Xenia · 20/10/2010 06:38

But see other MN threads about private v state schools, how pupils are treated (better) in private schools etc. If a customer pays usually people get better deals and more consideration, thus moving to a customer led system should improve things for students - the paying customer.

Blackduck · 20/10/2010 07:05

Yes, Xena, but the point beng raised (and I have friends who have been there) is teaching students who believe it is their right to get a first becuase they have paid (despite all academic proof to the contrary) and also believe YOU should be rewriting their work to achieve that first......That is NOT what university is about and the learning contracts Browne bangs on about will be crucial.....

piscesmoon · 20/10/2010 07:14

I'm not at all sure that the paying customer improves things. I can see it coming where Universities have to inform parents of progress because the parents are paying. I much prefer it at the moment where as a parent you can't get any information at all because the student is an adult.They simply won't tell you a thing.
I think that they could shorten many degrees and that fees should reflect the amount of contact time a week.

tokyonambu · 20/10/2010 07:30

" I can see it coming where Universities have to inform parents of progress because the parents are paying."

The parents aren't paying, though. The students are paying. The source of that money - parents, savings, earnings, loans, sponsorship, profits on their drug dealing - is none of the universities' concern. Parents can, if they wish, draw up a contract with their children which makes any payments contingent on access to, and satisfactory outcomes for, exam results. But beyond that? No university is going to be stupid enough to operate courses on behalf of parents in the manner of block-release, and once the policy is in place that "I am so-and-so's mother" is met with a firm "goodbye", that's the end of it.

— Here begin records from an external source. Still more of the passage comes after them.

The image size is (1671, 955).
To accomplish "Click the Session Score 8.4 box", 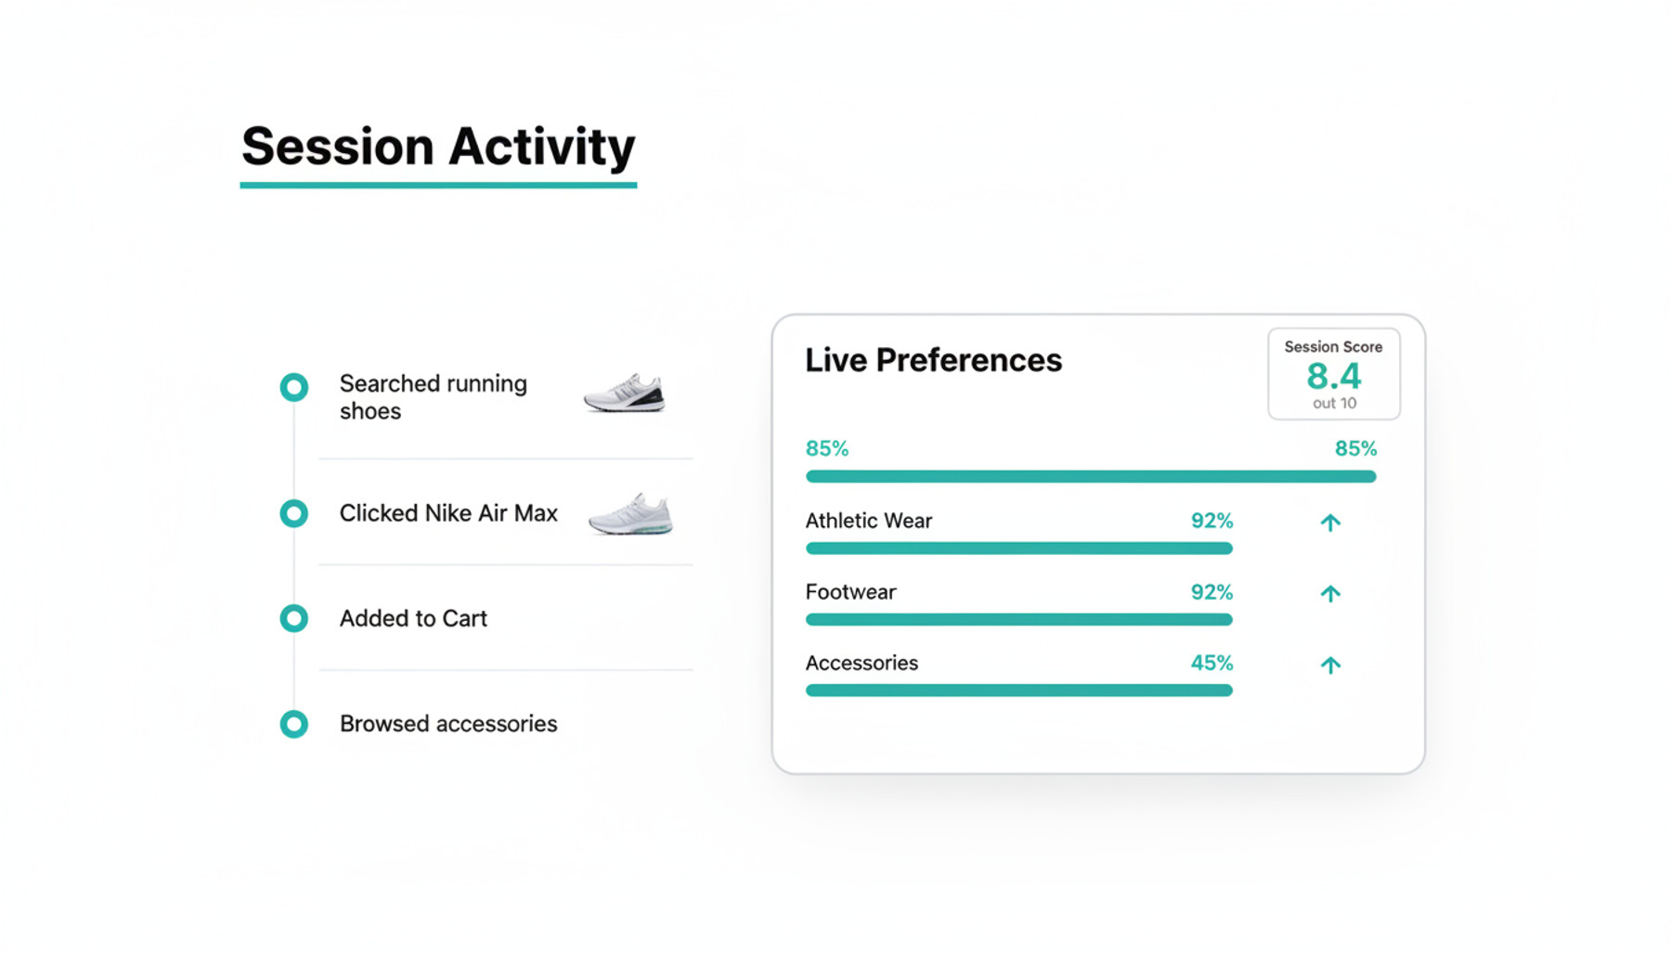I will pyautogui.click(x=1333, y=374).
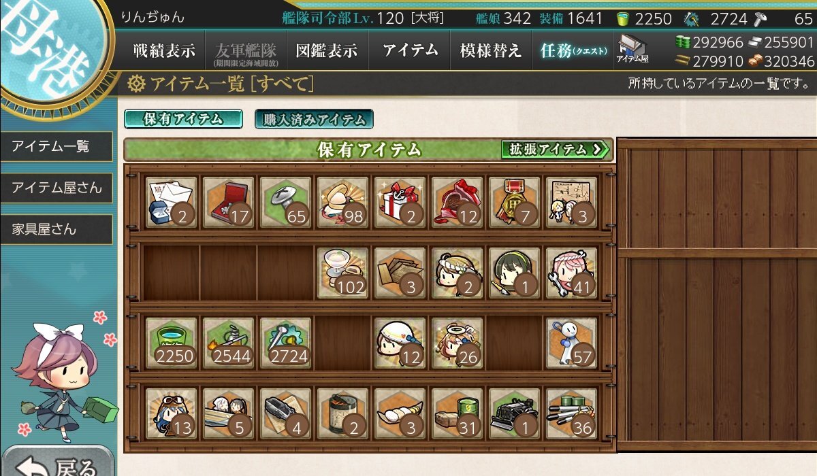Open the アイテム屋 shop icon
The image size is (817, 476).
pyautogui.click(x=632, y=50)
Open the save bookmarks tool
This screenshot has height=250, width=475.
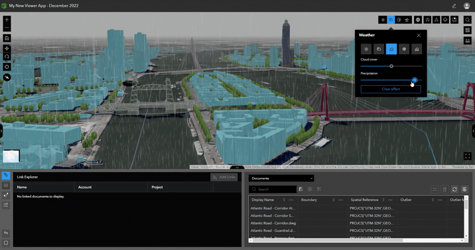(x=454, y=20)
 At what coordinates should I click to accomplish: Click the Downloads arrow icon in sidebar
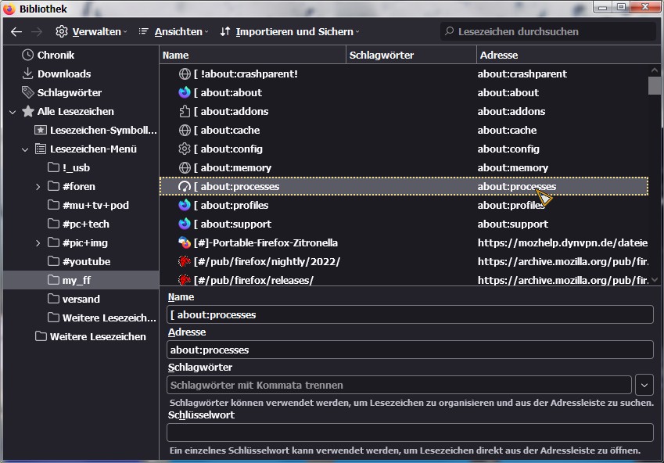(28, 74)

tokyonambu · 20/10/2010 07:37

Interesting way to fund a course.

piscesmoon · 20/10/2010 07:56

I hope that you are right tokyonambu, but I can already see changes. When my eldest went he got the train all over the country and went to open days on his own, but with my youngest we went too and he would have been an oddity on his own. We took him to the first because public transport was difficult and we intended to slip away and leave him to it, but we discovered that it was the norm to stay. That is a change in a very short space of time -10 yrs. Parents know that they are paying (however you dress it up) and they want value for money.